Anda mungkin sering melihat banyak orang shalat secara sempurna. Siapa pun dapat dengan benar dan tepat mengerjakan shalat. Rukun-rukun dan syarat shalat dipenuhi dengan sempurna, mulai takbiratul ihram sampai salam. Tapi ternyata, tidak semua shalat diterima Allah. Kenapa? Karena banyak di antara kita yang hanya mengerjakan shalat lahiriahnya saja alias cuma shalat badan. Badannya shalat, tapi hatinya tidak. Seseorang yang ingin mencapai derajat keimanan yang tinggi tidak hanya shalat badan, tetapi hatinya juga ikut shalat. Shalat hati, bagaimana tuh?

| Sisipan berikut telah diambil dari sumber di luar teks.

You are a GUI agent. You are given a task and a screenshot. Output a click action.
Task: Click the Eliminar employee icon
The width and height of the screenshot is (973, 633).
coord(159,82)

Setiap ibadah punya sisi lahir dan sisi batin. Seperti para sufi, mereka paling suka memaknai seluruh ibadah lahirnya dengan ibadah batin. Memaknai, menghayati, dan menghadiri rasa kepada Allah semata.
Setiap ibadah punya sisi lahir dan sisi batin. Seperti para sufi, mereka paling suka memaknai seluruh ibadah lahirnya dengan ibadah batin. Memaknai, menghayati, dan menghadiri rasa kepada Allah semata.
Shalat dimulai dengan takbiratul ihram. Kita mengangkat tangan sejajar dengan telinga, telapak tangan terbuka menghadap ke depan, sambil mengucapkan kalimat “Allahu Akbar” secara khusyuk. Kita harus sebisa mungkin menyadari kepada siapa saat itu kita menghadap. Ucapan “Allahu Akbar” artinya kita menghayati betul bahwa Allah adalah Dzat yang memiliki kebesaran mutlak. Tidak ada kebesaran lain selan-Nya. Meskipun di muka bumi ini anda melihat besarnya gunung, gedung, atau luasnya langit, itu semua tetap tidak akan dapat menandingi kebesaran Allah. Mungkin kita seering juga mendengar nama-nama besar, seperti orang-orang besar, kota besar, atau bahkan ada juga istilah “besar hati” dan “besar mulut.” Itu semua tidak dapat menandingi kebesaran Allah. Atau, imajinasi kita membayangkan betapa besarnya galaksi Bima Sakti, Andromeda, atau bahkan betapa luas dan besarnya alam raya ini. Semua itu nol di hadapan Allah. Pokoknya, kebesaran Allah itu walaupun tidak terbayangkan dalam pikiran, tapi yang pasti, tidak ada satu pun yang menandingi.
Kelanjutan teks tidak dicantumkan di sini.